Summarize the repository guide below in exactly two sentences.

**Selected passage**:
• • • • •

Awesome

Modeling Multimodal Aleatoric Uncertainty in Segmentation with Mixture of Stochastic Experts

This is the official code repository for Modeling Multimodal Aleatoric Uncertainty in Segmentation with Mixture of Stochastic Experts by Zhitong Gao, Yucong Chen, Chuyu Zhang, Xuming He (ICLR 2023).

Additional resources: OpenReview | Poster | Video Presentation
In a nutshell: We propose a novel mixture of stochastic experts (MoSE) model training with a Wasserstein-like loss, which produces an efficient two-level representation for the multi-modal aleatoric uncertainty in semantic segmentation.

avatar

1. Preparation

Dataset

We evaluate our method on two public benchmarks, including the LIDC-IDRI dataset and a synthetic multimodal version of the Cityscapes dataset. Follow the instructions below to access and preprocess the data.

LIDC-IDRI Dataset

Download the pre-processed 2D crops provided by Probabilistic-Unet-Pytorch in this link.
Process and organize the data directory by running data/preprocess/lidc_data_loader.py script. You may need to change the path 'data_root' to the directory where you save the downloaded data. Also, define the paths of the processed data. This will generate an HDF5 data package as well as a NumPy directory. Note that in our experiments, only the NumPy data directory is used. You can delete the others if you prefer.

Cityscapes Dataset

Download the images and original annotations from the official Cityscapes dataset.
Set the data directories in the data/preprocess/preprocessing_config.py file and run data/preprocess/preprocessing.py script to rescale the data to a resolution of 256 x 512 and save as numpy arrays.
Download the black-box predictions provided here as in CARSSS.
Lastly, set up the dataset by running the data/preprocess/cityscapes_data_loader.py script. This operation will split the dataset into training, validation, and test sets, construct multiple labels, and their corresponding probabilities. You may need to modify some data paths in the file to fit your specific situation.

Environment

Our code requires CUDA 10.1 and some other dependencies. We provide an easy way to set up the environment using conda.

# Create a new conda environment named 'MoSE'
conda env create -f env/environment.yaml

# Activate the environment
conda activate MoSE

2. Training the Model

After successfully preparing the datasets and setting up the environment, you are ready to train the model. The code allows you to run different experiments by using different experiment configuration files.

Here is an example of using the 'experiments/lidc_proposed.py' file to train the model with the proposed configuration for the LIDC dataset. Make sure to set the dataset path in the experiment configuration file. The default dataset path is '../data/lidc_npy' and '../data/cityscape_npy_5'.

• • • • •

**Data excerpt**:
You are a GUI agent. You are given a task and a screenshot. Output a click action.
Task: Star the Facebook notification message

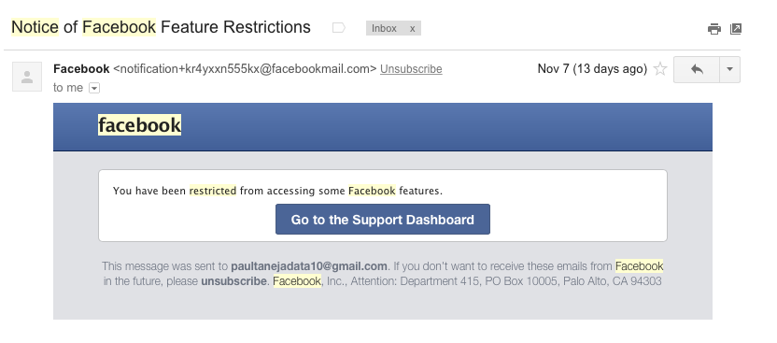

• • • • •

**Completed task**:
This is the official code repository for an ICLR 2023 paper that proposes a mixture of stochastic experts (MoSE) model, trained with a Wasserstein-like loss, to represent multimodal aleatoric uncertainty in semantic segmentation. It explains how to download and preprocess the LIDC-IDRI dataset and a synthetic multimodal version of Cityscapes, set up a conda environment that requires CUDA 10.1, and train the model using experiment configuration files.